Hatırlanacağı üzere Suriye sorunu karşısında Arap ülkelerinin tutumunda yaşanan belirsizliğin sürdüğü bir dönemde Arap Birliği ülkeleri16 Ekimde Suriye rejimine somut yaptırımları da içeren yeni bir diyalog çağrısında bulunmuştu. Katar ve Suudi Arabistan’ın yönlendirmesiyle Arap Birliği ülkelerinin Dışişleri Bakanları 16 Ekim 2011 Kahire gerçekleştirdikleri olağüstü toplantıda ilk kez açık bir şekilde Suriye’deki şiddet olaylarının durdurulmasını, sivillere karşı sürdürülen askeri operasyonlara son verilmesini, tüm siyasi tutukluların ön koşulsuz serbest bırakmasını ve muhalefet grupları ile Arap Birliği’nin gözetiminde kapsamlı ulusal diyalog toplantılarının başlatılması çağrısında bulunulmuştu. Arap Birliği üyeleri tarafından alanın kararda derhal ve tamamen şiddet ve öldürme eylemlerine son verilmesi, uluslararası basının faaliyetleri üzerindeki baskıların kaldırılması, Arap Komitesinin Suriye içinde gözlemlerde bulunulmasına ve Suriye yönetimi ile birlikte reformları ve muhalefet grupları ile Kahire’deki merkezde görüşmeleri yürütmesine, sivillere karşı yürütülen askeri operasyonların durdurulması ve krizle mücadelede güvenlik yaklaşımının terk edilmesi için 15 günlük süre tanınmıştı. Arap Birliği ülkelerinin ilk kez ciddi şekilde Esad rejimine karşı somut yaptırımları gündeme getirmesine karşın Şam yönetimi ilk başlarda kararın ciddiyetini kavrayamamış ve Arap Birliği ile işbirliğini belli şartlara bağlamıştı. Arap Birliği ülkelerinin taleplerini görmezden gelen Esad yönetimi Rusya ve Çin’in Suriye’nin yanında olduğuna dair SANA Haber’de yayınlar yayınlamakla yetinmişti.

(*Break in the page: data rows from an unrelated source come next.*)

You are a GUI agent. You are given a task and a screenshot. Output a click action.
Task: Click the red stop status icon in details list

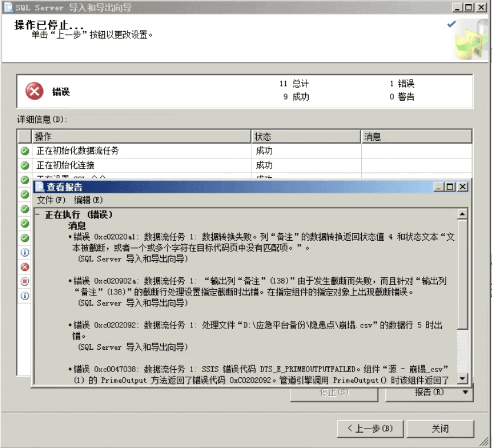(x=25, y=281)
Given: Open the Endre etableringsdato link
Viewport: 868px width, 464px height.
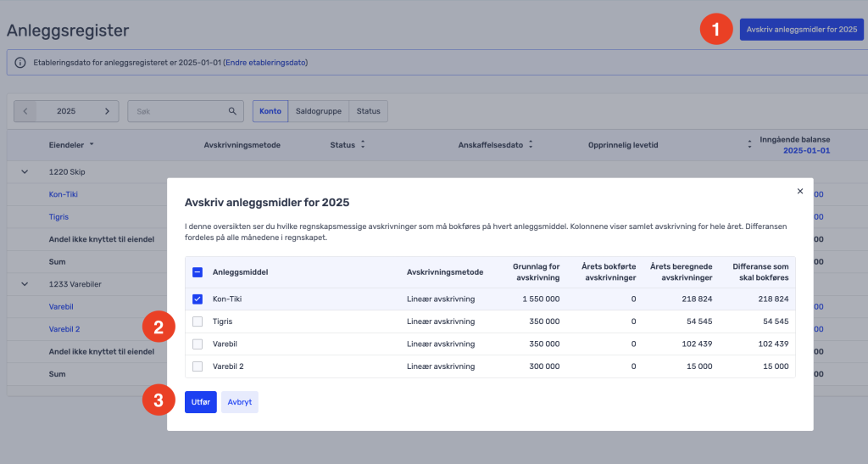Looking at the screenshot, I should coord(264,63).
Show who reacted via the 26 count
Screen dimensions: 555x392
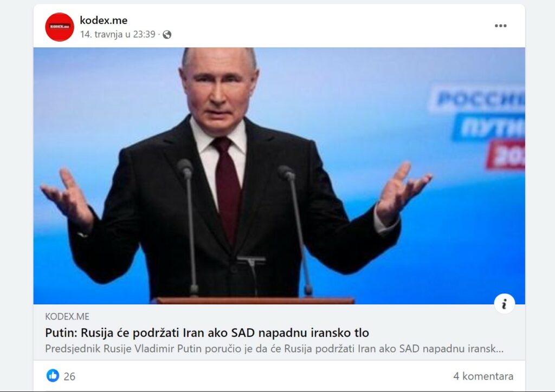pyautogui.click(x=69, y=376)
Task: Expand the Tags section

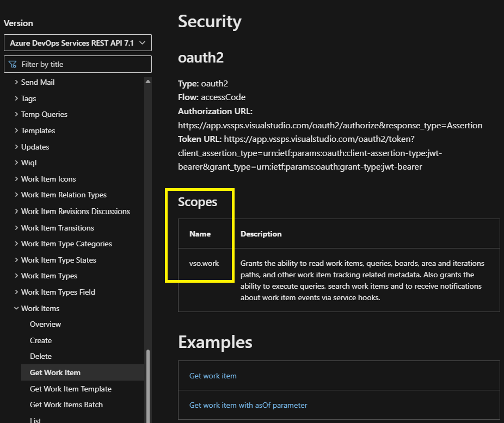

30 Ekim 2011’de Pazar günü Katar’da Suriye gündemi ile bir kez daha olağanüstü bir toplantı gerçekleştiren Arap Birliği üyeleri, Suriye rejimine verilen 15 günlük sürenin dolmasının ardından resmi olarak Suriye’nin Arap Birliği üyeliğini askı almadan Ulusal Suriye Konseyi’ni meşru iktidar olarak tanımaya kadar geniş bir yaptırım politikasını tartışmaya başlamıştı. Katar’daki toplantıya katılan Suriye Dışişleri Bakanı Muallim’e 3 gün içerisinde Suriye’nin tutumunu belirlemesi gerektiği ifade edildikten kısa bir süre sonra 1 Kasım Salı akşamı Suriye Devlet Televizyonu’nda ve Suriye resmi haber ajansında, Suriye ile Arap Birliği’nin bir anlaşmaya vardığını açıklanmıştır. Nitekim 2 Kasım’da Kahire’ye giden Suriye heyetiyle Arap Birliği’nin diğer üyeleri akşam saatlerinde yaptıkları açıklamada bir anlaşmaya varıldığını teyid etmişlerdi. Anlaşmanın uygulanması sağlamak için de Katar’ın Başkanlığındaki Arap Komitesinin 15 gün içerisinde Şam’ı ziyareti etmesi öngörülmüştü. Ancak Anlaşmanın imzalandığı gün dâhil olmak üzere Suriye yönetiminin güç kullanma politikasından vazgeçmemesi ve özellikle de Bayram haftasında Suriye Ordusunun geniş kapsamlı operasyonlar yürütmesi Arap Birliği ülkelerinde ve uluslararası kamuoyunda tam bir hayal kırıklığına yol açmıştı. Anlaşmanın imzalanmasının ardından Suriye Ordusunun müdahalesi sonucu 250’e yakın kişinin yaşamını yitirmesi üzerine Arap Birliği üyeleri oy çokluğu ile Suriye’nin üyeliğini askıya aldığı gibi Büyükelçiliklerin geri çekilmesi yönünde bir çağrıda bulunmuştu. Alınan kararın ardından Suriye yönetimi Arap Birliğini olağan üst toplantıya davet etmişse de Birlik 16 Ekimde Fas’ın başkenti Rabat’da düzenlenecek olan Arap Birliği toplantısına Suriye’yi davet etmemiştir.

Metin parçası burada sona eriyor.